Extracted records
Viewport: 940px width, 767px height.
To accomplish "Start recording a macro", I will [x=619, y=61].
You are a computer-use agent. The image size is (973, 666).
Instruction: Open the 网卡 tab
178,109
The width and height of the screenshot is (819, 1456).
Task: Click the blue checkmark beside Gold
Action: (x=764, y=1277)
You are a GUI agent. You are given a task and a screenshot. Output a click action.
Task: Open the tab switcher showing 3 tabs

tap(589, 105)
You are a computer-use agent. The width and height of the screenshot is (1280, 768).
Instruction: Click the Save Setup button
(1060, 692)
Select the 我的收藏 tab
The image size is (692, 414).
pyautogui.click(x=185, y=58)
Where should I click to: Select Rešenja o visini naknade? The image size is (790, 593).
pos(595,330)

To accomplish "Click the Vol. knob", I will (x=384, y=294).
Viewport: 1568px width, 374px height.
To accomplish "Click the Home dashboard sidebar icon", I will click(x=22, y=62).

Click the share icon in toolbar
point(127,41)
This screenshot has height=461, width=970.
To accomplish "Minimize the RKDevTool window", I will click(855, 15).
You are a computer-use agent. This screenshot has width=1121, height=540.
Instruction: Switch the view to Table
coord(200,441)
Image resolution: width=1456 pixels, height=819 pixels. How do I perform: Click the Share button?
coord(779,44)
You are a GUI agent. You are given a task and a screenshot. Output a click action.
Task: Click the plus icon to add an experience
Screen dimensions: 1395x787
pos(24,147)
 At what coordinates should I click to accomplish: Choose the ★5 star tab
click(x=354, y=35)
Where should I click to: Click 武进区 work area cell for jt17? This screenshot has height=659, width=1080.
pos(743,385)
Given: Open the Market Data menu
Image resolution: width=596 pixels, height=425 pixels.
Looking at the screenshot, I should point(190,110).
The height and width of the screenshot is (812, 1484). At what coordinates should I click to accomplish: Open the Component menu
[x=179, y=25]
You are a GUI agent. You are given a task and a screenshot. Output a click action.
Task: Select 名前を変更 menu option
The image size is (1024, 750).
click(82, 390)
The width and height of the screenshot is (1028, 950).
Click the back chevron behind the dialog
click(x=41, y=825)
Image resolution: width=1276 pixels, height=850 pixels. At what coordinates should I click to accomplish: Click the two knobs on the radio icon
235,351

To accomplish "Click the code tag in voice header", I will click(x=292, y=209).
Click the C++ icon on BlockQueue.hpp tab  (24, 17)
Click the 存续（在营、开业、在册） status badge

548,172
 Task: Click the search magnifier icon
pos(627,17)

### TASK
Look above and return each line of the records exactly, from the very first through the line with "You are a computer-use agent. The image", both included.

### ANSWER TO THE PROBLEM
Viewport: 940px width, 767px height.
To accomplish "Start recording a macro", I will [x=619, y=61].
You are a computer-use agent. The image size is (973, 666).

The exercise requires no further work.